With both ends included, transcribe exactly the records below from their first line to the line that contains "Given: Increase cfg".

=====

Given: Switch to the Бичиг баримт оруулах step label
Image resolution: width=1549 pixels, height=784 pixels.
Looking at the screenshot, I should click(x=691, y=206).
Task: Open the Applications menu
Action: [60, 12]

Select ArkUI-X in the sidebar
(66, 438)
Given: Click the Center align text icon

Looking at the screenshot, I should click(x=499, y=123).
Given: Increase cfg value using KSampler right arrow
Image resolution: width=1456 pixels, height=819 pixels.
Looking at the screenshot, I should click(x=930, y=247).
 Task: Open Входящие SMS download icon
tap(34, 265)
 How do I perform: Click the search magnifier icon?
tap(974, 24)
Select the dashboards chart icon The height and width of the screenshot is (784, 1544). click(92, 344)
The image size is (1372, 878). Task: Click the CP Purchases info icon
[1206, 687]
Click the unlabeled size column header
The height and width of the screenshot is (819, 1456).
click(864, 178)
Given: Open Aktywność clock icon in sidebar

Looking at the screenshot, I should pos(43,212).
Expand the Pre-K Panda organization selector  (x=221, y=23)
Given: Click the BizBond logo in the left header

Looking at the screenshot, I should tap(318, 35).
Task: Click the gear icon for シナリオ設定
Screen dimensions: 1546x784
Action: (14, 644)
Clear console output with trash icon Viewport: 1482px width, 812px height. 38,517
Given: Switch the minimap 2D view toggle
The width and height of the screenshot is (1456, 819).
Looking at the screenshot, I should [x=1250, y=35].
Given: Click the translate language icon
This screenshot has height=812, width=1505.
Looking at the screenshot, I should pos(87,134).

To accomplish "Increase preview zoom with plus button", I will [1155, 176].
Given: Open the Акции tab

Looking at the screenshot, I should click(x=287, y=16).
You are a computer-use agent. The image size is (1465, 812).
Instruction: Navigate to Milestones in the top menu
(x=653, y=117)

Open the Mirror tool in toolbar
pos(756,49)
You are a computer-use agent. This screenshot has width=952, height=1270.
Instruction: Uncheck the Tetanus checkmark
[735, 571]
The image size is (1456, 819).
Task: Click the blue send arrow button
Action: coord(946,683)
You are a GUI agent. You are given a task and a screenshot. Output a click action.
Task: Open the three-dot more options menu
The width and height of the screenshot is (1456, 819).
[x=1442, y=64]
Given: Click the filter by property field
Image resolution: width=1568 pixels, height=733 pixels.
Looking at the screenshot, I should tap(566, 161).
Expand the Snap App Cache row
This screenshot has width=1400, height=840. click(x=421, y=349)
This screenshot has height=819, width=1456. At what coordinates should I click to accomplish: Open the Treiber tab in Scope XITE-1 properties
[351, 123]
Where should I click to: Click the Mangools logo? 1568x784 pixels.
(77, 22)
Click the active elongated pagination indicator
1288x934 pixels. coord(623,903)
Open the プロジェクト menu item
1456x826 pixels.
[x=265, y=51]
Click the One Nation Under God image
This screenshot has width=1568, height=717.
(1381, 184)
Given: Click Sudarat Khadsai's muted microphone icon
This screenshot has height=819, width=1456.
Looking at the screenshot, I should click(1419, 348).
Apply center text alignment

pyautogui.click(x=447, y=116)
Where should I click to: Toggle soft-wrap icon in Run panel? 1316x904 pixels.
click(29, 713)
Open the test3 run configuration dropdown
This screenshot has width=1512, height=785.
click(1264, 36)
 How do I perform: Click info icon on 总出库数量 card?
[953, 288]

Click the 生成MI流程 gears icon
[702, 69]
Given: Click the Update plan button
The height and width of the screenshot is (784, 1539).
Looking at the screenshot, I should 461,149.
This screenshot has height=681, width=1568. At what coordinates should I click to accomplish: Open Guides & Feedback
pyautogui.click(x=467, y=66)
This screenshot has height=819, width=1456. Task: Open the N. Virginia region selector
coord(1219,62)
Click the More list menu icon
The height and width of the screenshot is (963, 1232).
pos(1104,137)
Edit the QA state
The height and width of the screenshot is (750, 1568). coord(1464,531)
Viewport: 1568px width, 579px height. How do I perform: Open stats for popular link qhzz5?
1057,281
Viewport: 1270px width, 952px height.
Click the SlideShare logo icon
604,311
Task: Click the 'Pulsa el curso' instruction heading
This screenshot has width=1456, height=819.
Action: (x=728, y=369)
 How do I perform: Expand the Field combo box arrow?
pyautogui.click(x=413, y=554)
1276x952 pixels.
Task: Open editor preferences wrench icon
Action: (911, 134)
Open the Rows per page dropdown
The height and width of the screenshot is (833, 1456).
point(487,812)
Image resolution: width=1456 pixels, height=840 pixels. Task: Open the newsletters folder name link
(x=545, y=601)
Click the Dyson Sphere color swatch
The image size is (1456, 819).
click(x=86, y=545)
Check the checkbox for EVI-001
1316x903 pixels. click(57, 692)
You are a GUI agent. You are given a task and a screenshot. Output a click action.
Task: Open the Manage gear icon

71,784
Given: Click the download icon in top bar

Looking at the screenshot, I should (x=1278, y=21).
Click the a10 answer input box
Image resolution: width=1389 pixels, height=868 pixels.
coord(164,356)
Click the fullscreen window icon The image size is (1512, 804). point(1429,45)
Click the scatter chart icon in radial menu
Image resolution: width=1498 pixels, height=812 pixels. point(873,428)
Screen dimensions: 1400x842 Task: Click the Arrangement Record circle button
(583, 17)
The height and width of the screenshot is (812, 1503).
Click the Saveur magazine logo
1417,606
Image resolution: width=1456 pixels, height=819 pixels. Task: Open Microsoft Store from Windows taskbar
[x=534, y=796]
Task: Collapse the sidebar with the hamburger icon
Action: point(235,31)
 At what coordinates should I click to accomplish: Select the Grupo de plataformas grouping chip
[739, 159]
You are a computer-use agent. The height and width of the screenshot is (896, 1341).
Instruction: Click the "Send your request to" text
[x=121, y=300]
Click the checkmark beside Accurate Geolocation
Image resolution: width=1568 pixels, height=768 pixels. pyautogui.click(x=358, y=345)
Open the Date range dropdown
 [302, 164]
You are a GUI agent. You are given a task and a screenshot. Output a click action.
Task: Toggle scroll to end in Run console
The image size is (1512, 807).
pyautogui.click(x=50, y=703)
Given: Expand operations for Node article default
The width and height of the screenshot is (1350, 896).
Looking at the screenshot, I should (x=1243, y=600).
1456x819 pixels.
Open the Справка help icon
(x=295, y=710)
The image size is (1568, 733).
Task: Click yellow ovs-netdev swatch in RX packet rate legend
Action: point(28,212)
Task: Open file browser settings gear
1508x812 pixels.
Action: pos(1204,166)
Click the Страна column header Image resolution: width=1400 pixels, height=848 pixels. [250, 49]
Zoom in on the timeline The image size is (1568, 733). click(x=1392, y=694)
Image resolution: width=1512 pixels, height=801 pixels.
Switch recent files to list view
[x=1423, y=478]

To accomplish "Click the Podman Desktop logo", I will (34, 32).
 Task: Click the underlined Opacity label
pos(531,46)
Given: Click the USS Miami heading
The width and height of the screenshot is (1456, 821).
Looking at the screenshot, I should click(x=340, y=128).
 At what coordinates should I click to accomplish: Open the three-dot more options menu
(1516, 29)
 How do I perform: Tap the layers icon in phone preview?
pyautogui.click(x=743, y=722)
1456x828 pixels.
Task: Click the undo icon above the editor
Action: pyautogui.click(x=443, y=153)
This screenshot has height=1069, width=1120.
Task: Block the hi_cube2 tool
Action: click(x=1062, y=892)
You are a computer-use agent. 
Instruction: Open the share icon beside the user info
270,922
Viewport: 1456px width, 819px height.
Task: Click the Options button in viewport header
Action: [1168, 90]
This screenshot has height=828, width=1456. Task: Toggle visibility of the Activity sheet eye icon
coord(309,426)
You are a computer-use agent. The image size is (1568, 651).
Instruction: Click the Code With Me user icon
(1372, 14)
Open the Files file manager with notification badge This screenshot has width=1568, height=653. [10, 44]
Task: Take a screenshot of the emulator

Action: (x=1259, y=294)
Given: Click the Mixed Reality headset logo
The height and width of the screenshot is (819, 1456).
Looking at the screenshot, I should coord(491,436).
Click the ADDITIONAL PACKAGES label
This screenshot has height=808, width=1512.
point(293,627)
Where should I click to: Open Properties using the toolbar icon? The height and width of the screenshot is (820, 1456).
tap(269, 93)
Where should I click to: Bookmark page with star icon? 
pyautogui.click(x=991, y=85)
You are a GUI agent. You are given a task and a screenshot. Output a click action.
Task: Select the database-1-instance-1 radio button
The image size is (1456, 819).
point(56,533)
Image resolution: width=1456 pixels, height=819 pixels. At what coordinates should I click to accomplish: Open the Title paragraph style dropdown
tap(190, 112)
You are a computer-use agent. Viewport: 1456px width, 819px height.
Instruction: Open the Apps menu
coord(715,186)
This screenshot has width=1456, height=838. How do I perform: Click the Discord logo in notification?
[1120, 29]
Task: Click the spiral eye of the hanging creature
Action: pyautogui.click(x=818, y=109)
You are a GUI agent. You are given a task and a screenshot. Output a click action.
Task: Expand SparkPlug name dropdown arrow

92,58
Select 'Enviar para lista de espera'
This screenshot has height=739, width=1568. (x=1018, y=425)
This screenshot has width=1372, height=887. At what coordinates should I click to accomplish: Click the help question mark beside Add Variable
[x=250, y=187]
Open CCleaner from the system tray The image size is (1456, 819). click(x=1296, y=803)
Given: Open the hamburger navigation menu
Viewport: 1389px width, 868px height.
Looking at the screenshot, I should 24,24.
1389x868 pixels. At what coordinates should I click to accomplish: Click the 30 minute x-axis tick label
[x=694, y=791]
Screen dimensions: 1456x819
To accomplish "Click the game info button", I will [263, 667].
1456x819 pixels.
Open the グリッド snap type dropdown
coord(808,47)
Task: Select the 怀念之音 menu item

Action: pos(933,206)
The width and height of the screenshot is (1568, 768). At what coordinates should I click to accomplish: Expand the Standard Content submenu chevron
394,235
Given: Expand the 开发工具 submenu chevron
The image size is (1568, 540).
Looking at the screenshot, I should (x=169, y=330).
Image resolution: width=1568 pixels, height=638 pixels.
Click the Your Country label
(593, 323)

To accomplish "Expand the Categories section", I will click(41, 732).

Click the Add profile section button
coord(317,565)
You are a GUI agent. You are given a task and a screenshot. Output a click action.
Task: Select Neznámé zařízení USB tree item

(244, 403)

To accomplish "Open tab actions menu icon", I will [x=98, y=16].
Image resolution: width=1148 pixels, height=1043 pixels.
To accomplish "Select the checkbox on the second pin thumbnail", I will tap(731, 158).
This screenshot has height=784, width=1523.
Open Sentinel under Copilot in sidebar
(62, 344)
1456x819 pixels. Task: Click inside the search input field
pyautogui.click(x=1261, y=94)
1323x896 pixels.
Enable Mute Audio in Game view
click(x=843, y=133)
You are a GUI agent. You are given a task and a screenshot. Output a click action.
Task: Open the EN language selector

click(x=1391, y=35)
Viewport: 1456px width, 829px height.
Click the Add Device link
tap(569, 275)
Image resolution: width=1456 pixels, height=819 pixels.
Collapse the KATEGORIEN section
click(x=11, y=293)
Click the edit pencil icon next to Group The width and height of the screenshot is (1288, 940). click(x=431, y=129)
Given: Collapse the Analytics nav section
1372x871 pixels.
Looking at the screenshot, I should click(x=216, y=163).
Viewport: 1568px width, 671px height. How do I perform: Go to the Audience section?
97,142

=====

Exercise result:
Given: Switch to the Бичиг баримт оруулах step label
Image resolution: width=1549 pixels, height=784 pixels.
Looking at the screenshot, I should click(x=691, y=206).
Task: Open the Applications menu
Action: [60, 12]

Select ArkUI-X in the sidebar
(66, 438)
Given: Click the Center align text icon

Looking at the screenshot, I should click(x=499, y=123).
Given: Increase cfg value using KSampler right arrow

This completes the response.